Stalls occur based on a wing's angle of attack rather than the aircraft's airspeed. (In fact, one of the basic facts that all pilots learn in their initial training is that an airplane can stall at any airspeed). The A330 measures angle of attack using vanes mounted on the fuselage:

However, below 60 knots, these vanes become ineffective. During the AF447 accident, the stall warning only engaged intermittently because the computers detected that the airspeed readings from the blocked pitot tubes were invalid, and therefore silenced the stall warning system.
Furthermore, because of the lack of valid airspeed data, AF447 was no longer in normal law (and therefore had no automated angle-of-attack protection), a fact which the pilots may not have been aware of. By the time the deicing equipment had cleared the pitot tubes, the aircraft was at such an extreme pitch that airspeed indications were still considered invalid, and the stall warning system did not activate. The computers only activated the stall warning system when the crew pitched down, which brought valid airspeed data back into the cockpit.

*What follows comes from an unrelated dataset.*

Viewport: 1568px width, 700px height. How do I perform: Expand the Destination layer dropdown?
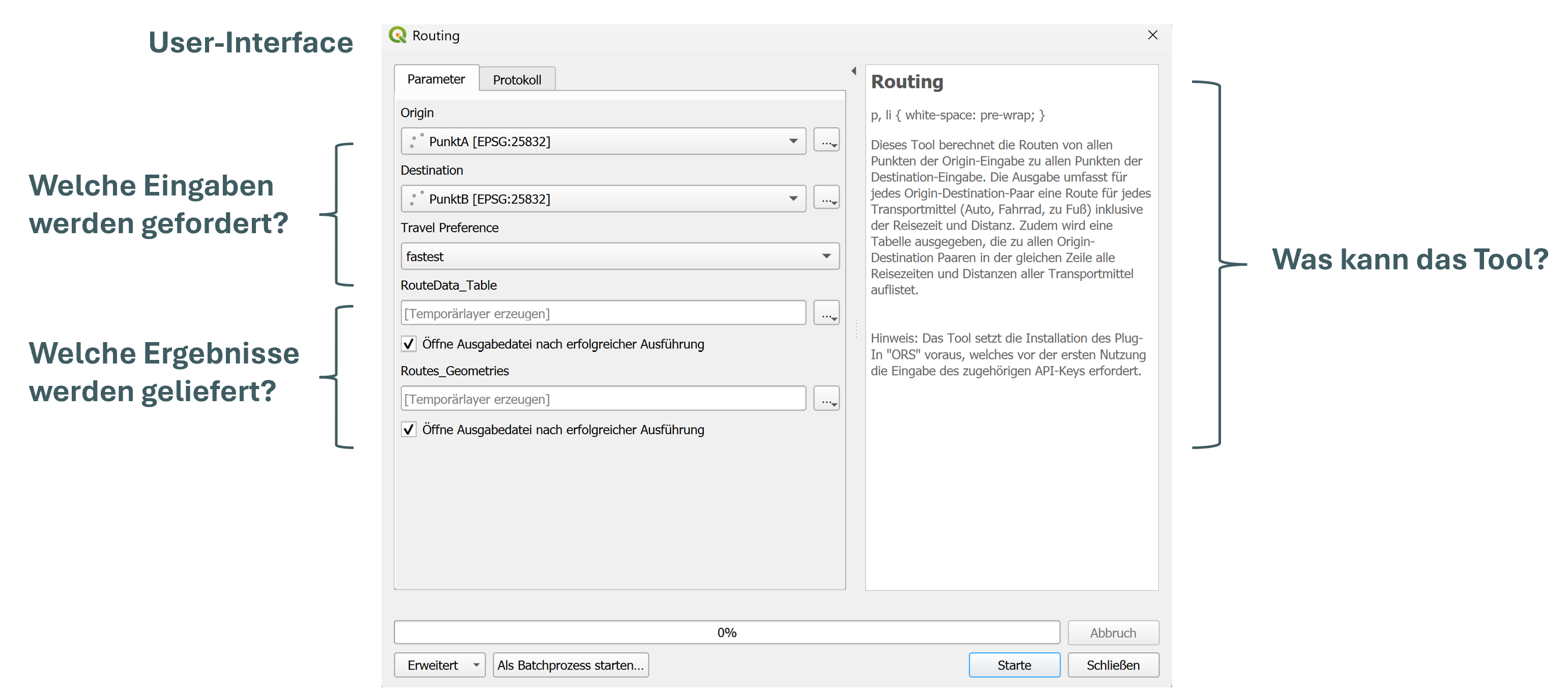pyautogui.click(x=793, y=199)
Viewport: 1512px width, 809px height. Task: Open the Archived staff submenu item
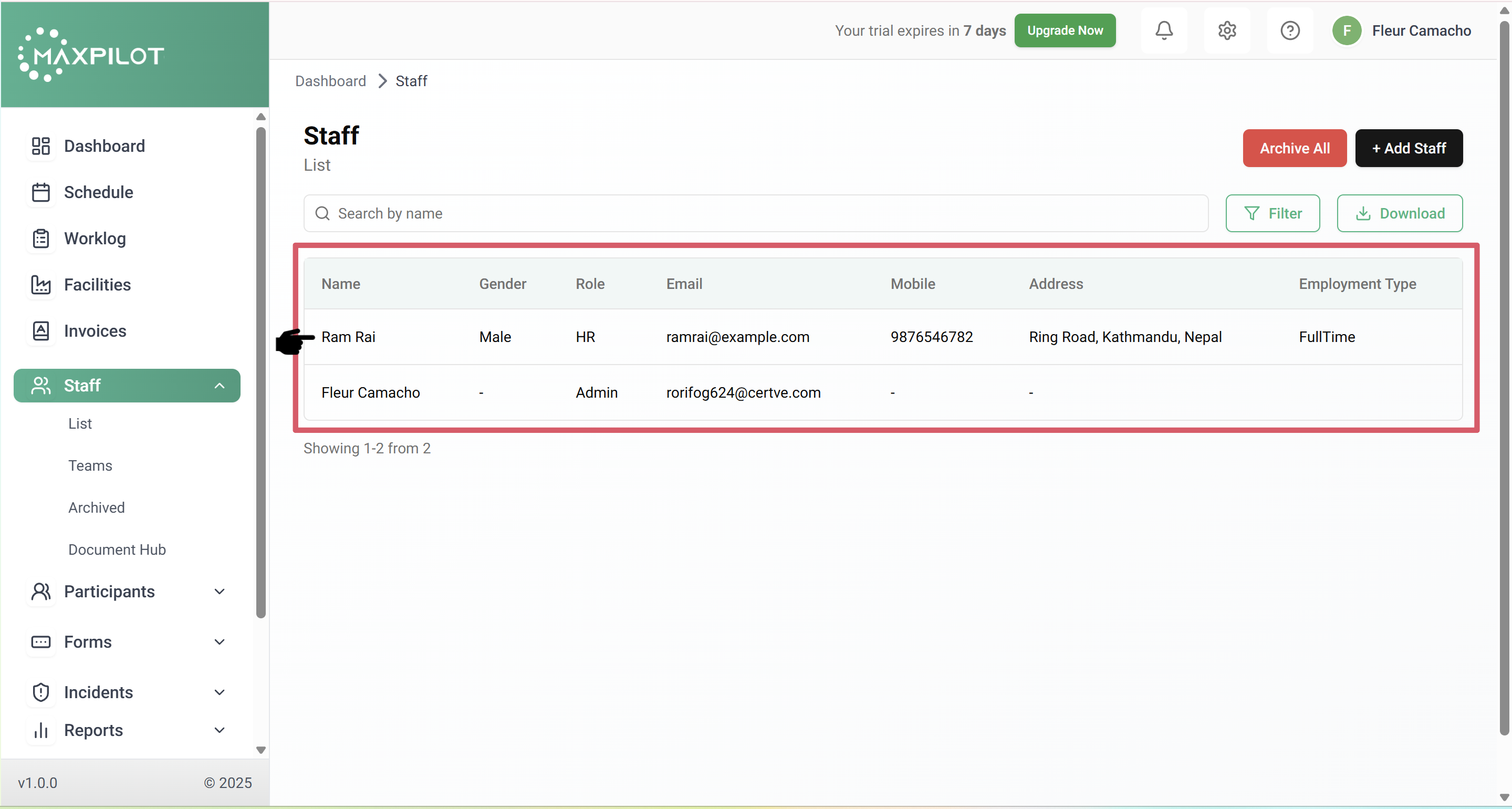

An Airbus press release suggests that this may have contributed to the accident:
We also note that the aircraft, or more specifically the design of the stalling warning system, misled the pilots: each time they reacted appropriately, the alarm triggered inside the cockpit, as though they were reacting wrongly. Conversely, each time the pilots pitched up the plane, the alarm shut off, preventing a proper diagnosis of the situation.